フォードCEOに昇格、マツダ元社長の手腕

日米で大規模なリストラを断行

フィールズ氏は1989年にハーバード大学で経営学修士(MBA)を取得し、フォードに入社。出世の階段を急ピッチで駆け上がり、1999年に38歳の若さで、当時フォードと提携関係にあったマツダの社長に就任した。

マツダでは、円高で一気に業績不振に陥る中で、短期間に2200人を超える間接人員の削減や工場閉鎖など大リストラを断行。役員数の大幅削減や若手の登用などの人事システムも刷新し、経営危機を乗り切った。当時迷走していたブランドイメージを再構築するため、現在も使われているキャッチフレーズ「Zoom-Zoom(ズーム・ズーム)」に定めたのもフィールズ氏だ。

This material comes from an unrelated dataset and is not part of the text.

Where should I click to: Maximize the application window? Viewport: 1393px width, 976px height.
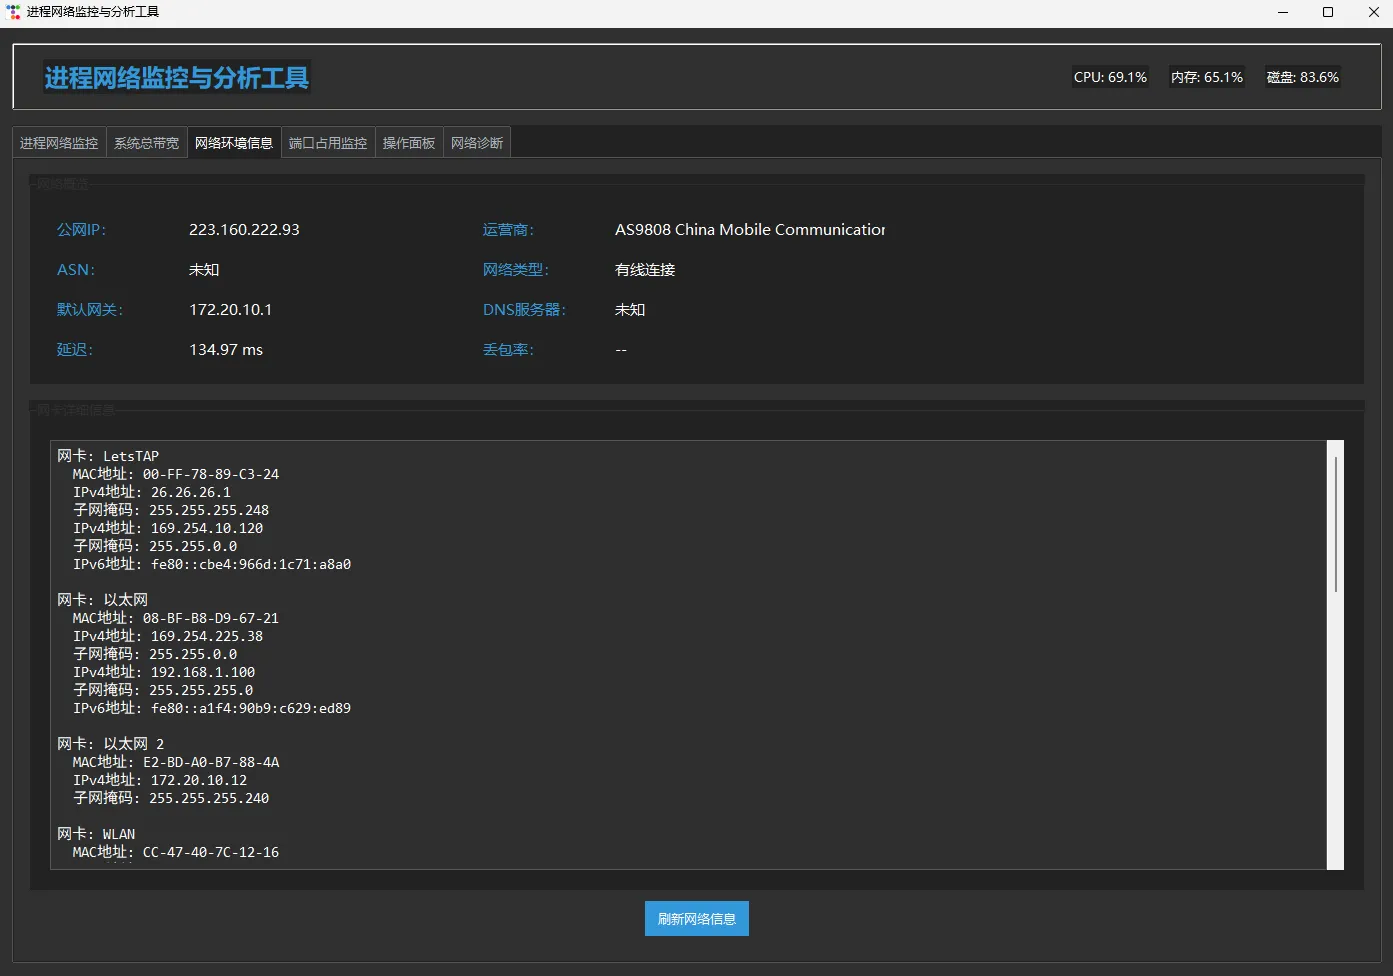click(1328, 12)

マツダでの手腕が認められて、2002年にフォードに復帰すると、同社の高級車部門でアストンマーチン、ジャガー、ランドローバー、ボルボの4社を統括していた欧州のプレミアム・オートモーティブ・グループ(PAG)の会長に就任。赤字が膨らんでいた4社の再建に奔走し、フォードから切り離す提言を行った。当時、社内での反発は大きかったが、最終的には提言に従う形で、2007年のアストンマーチンを皮切りにこれらのブランドをすべて売却している。

そうした手腕を高く評価し、北米事業のトップに抜擢したのがムラーリー氏だった。業績不振のフォードのCEOに、同氏が就任して最初の役員会。各部門の経営収支を説明させると、ほかの役員が黒字見通しを出す中、フィールズ氏だけが赤字見通しを発表。ムラーリー氏は「現実が見えている」と賞賛したという。フィールズ氏がマツダで身につけた効率性の高い経営や質の良いものづくりの手腕に対する期待もあったようだ。

マツダ出向者が経営の中枢に

米国でのフィールズ氏の評判は必ずしも良くはない。異例のスピードで出世してきたこともあり、性格がいかにもエリート臭い、傲慢、短気、経営学の知識だけの頭でっかち、などの批判が多い。

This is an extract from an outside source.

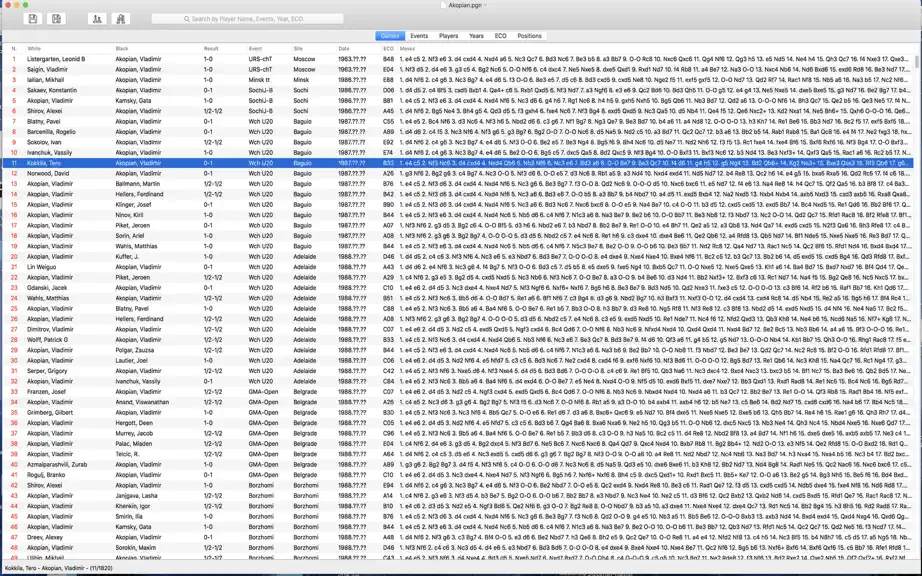Click the second save-as toolbar icon
Viewport: 922px width, 576px height.
(56, 19)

ただ、新CEO発表の場で、創業家のビル・フォード・ジュニア会長が「マークは困難な仕事を与えられ、それを克服し、人間的にも成長してきた。入社当初は彼の可能性を疑っていた人々も、現在では彼を深く尊敬している」と語ったように、それらの批判を覆すだけの実績を積み重ねて来たのは確かだ。

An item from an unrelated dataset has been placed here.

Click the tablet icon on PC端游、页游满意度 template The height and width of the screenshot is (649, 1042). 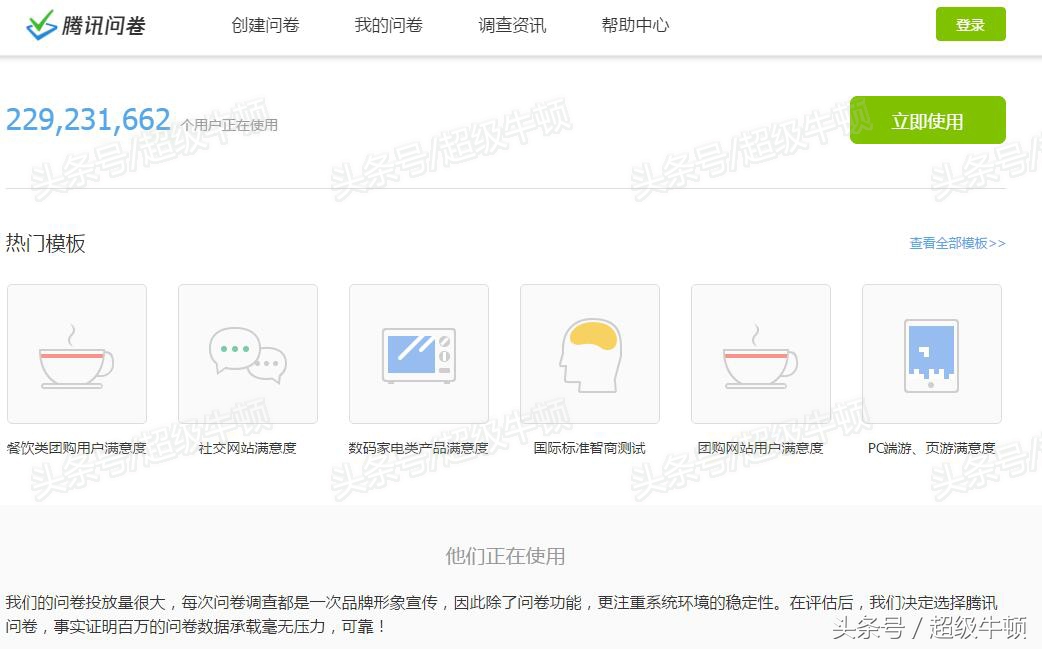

フィールズ氏だけでなく、フォードの幹部にはマツダ出身者が多い。たとえば、ロバート・エル・シャンクスCFO(最高財務責任者)はフィールズ氏がマツダの社長時代にも、マツダのCFOとして仕えていた。マツダへの出向経験者は、フォードの中で「マツダ・マフィア」と呼ばれるほどの勢力になっている。

目下のフォードの課題は、欧州をはじめとした米国以外でも利益を着実に稼ぎ出せるようにすること。CEOとしてのフィールズ氏の手腕が試される。